§ **Records for this exercise**

= Beginning of Section =

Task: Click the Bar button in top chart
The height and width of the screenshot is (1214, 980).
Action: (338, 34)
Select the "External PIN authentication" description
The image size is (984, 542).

= End of Section =
= Beginning of Section =

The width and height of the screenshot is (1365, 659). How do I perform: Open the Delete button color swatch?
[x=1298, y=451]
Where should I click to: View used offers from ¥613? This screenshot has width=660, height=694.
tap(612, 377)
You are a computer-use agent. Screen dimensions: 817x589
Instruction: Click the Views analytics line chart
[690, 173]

= End of Section =
= Beginning of Section =

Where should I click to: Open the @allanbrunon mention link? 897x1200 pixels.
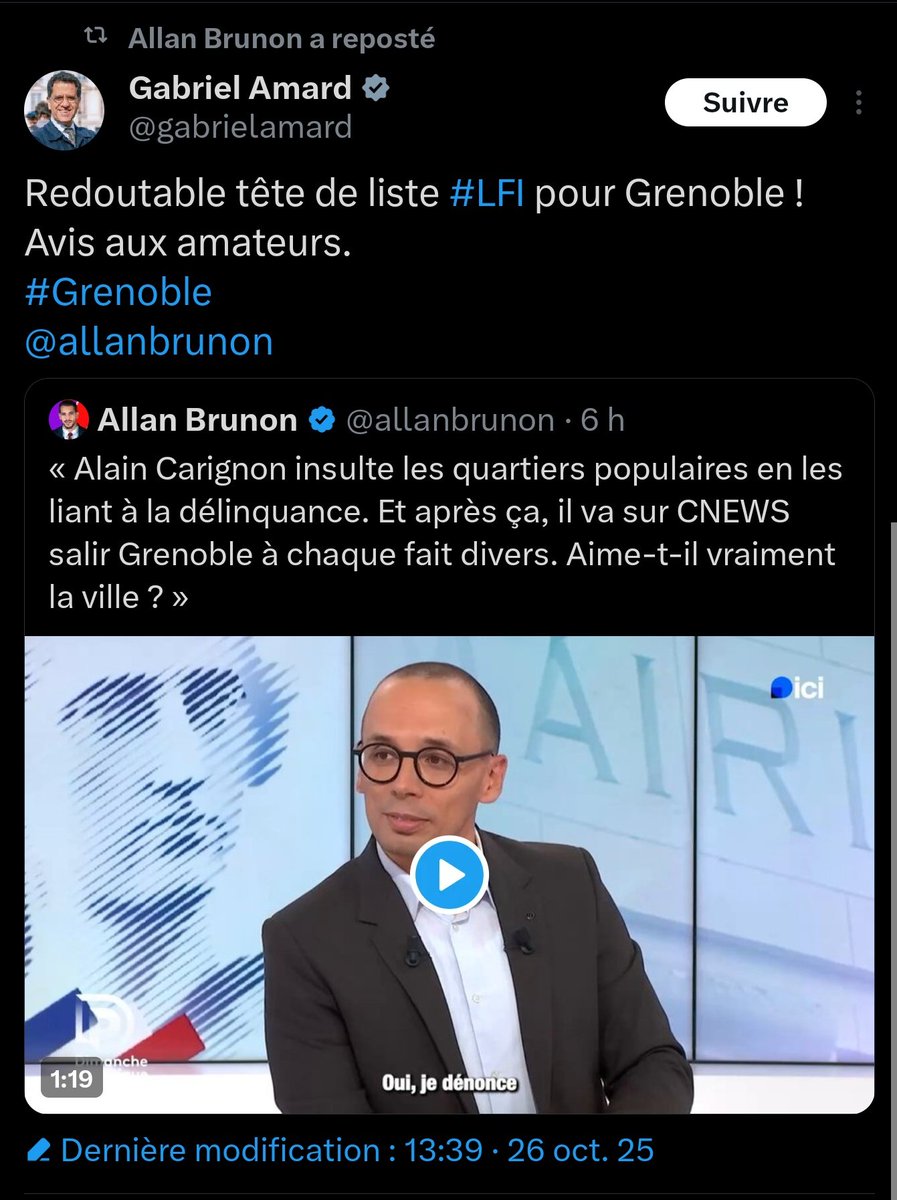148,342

= End of Section =

Give back exactly the lines above starting at the line where "Task: Click the Bar button in top chart" appears and ending at the line where "The image size is (984, 542)." appears, both included, with no other lines.

Task: Click the Bar button in top chart
The height and width of the screenshot is (1214, 980).
Action: (338, 34)
Select the "External PIN authentication" description
The image size is (984, 542).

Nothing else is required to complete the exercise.